▶ **Instructions for the task**
Gather every line of the material below that contains the string "pixels", and copy each one out. Case counts.

▶ **Exercise data**
------------------------

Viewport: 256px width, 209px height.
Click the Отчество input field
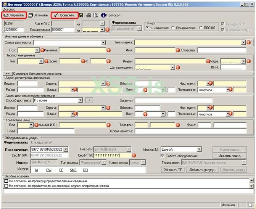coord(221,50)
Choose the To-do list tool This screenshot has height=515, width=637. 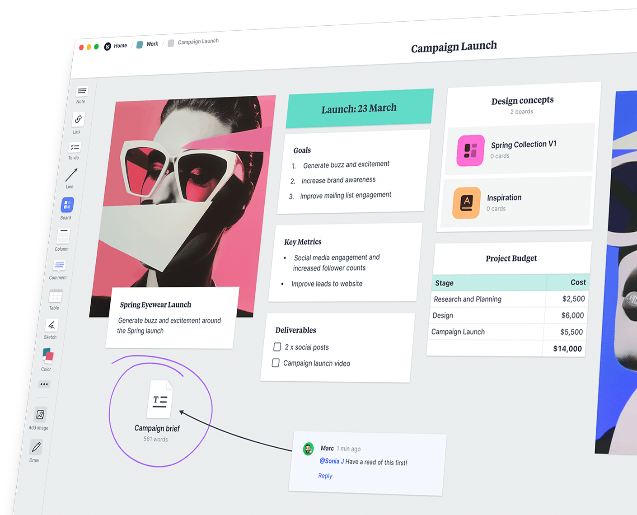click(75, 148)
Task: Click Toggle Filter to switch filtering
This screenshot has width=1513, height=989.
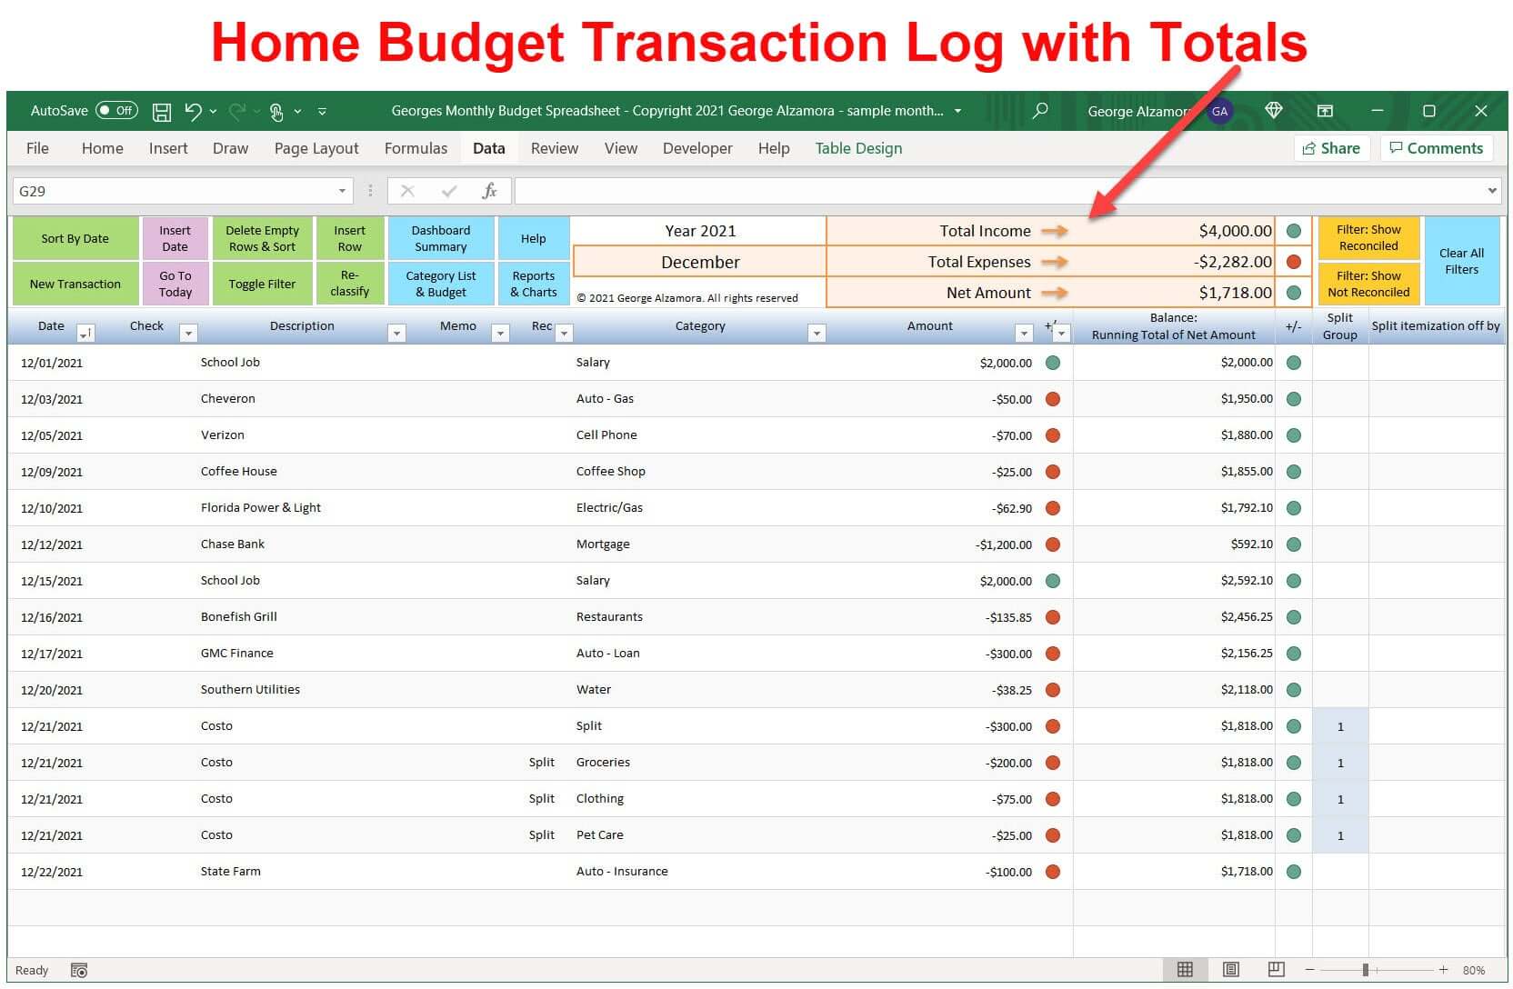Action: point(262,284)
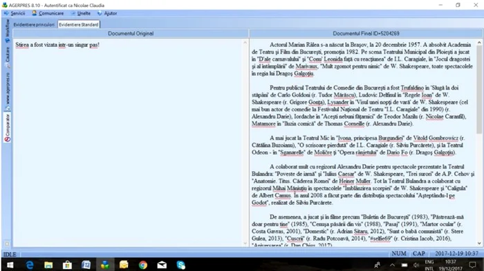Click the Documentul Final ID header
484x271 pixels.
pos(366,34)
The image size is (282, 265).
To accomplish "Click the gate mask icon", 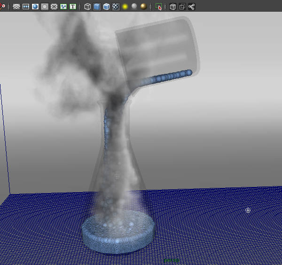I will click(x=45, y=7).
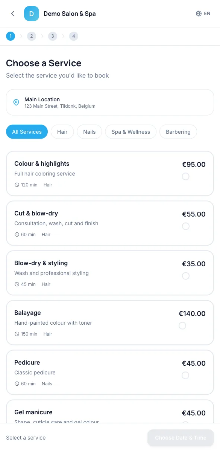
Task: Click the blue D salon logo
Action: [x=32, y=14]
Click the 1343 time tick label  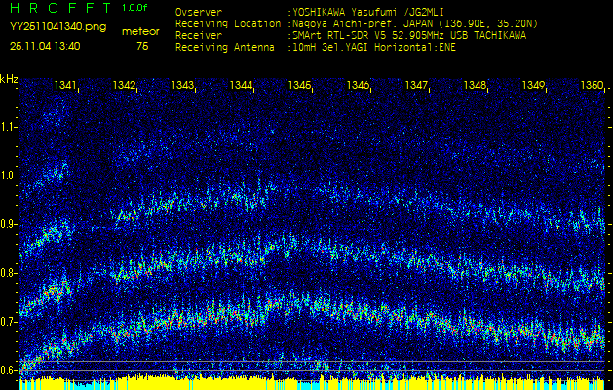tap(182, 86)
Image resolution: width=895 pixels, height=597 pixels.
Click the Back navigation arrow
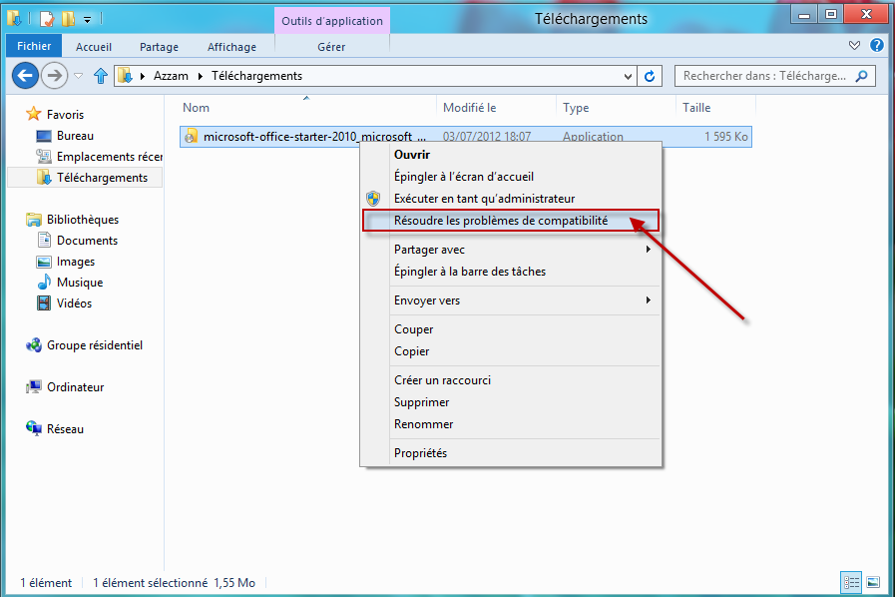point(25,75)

------------------------

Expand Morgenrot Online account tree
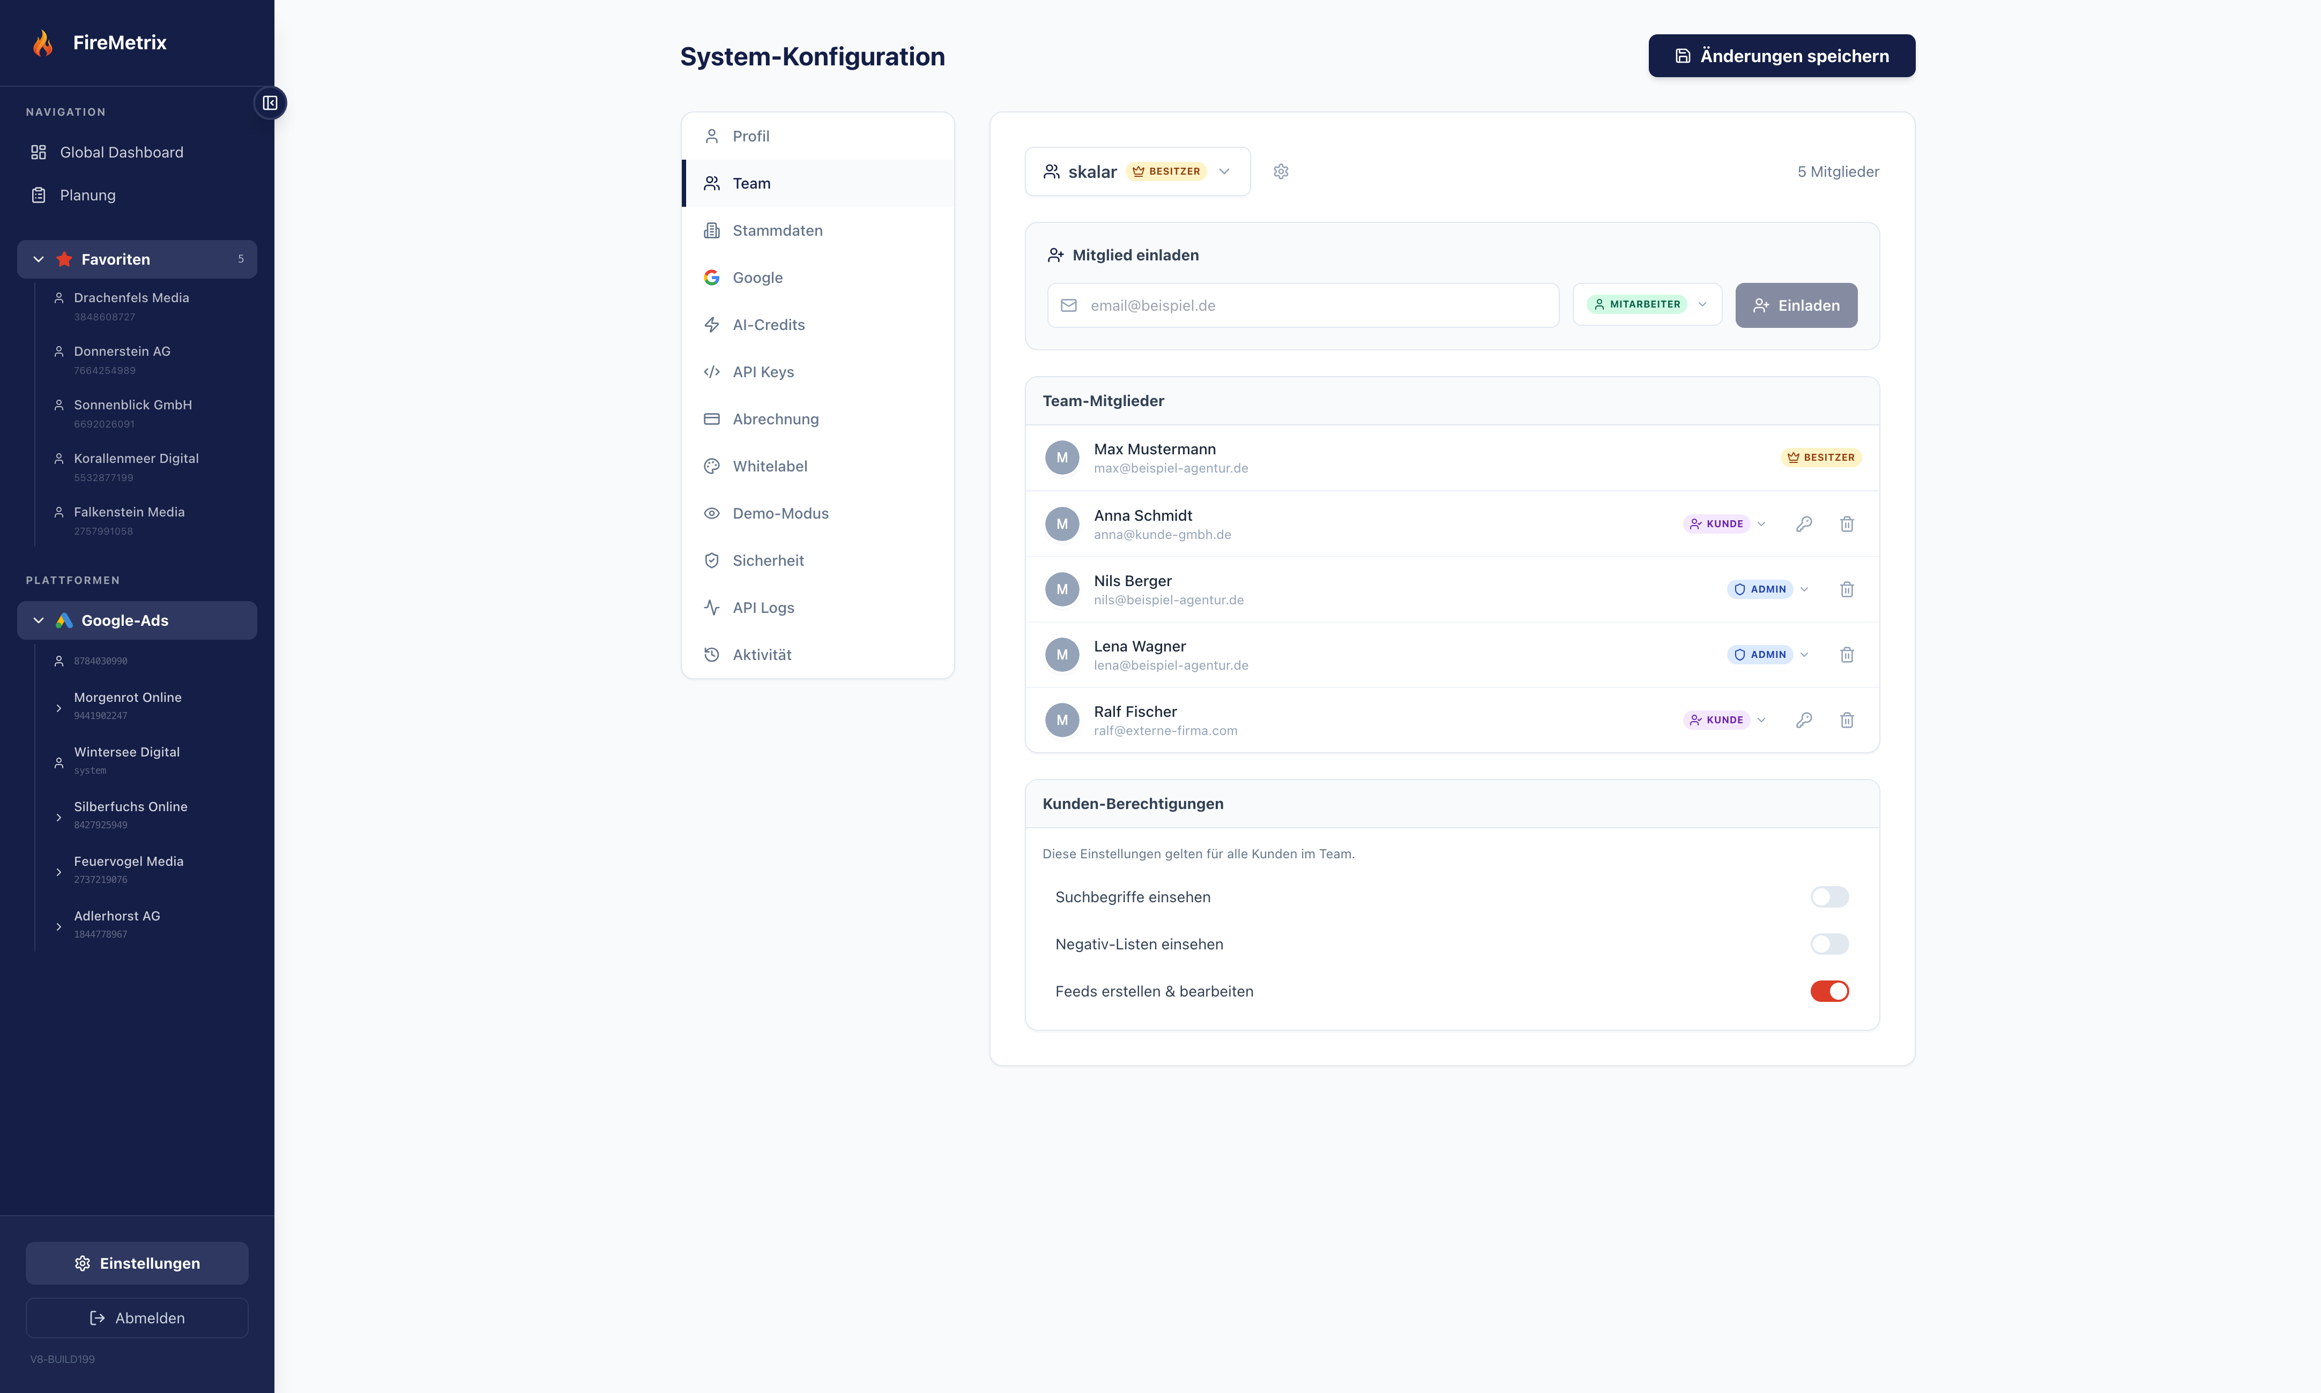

------------------------

▶ **Output of the task**
484x271 pixels.
Image resolution: width=895 pixels, height=597 pixels.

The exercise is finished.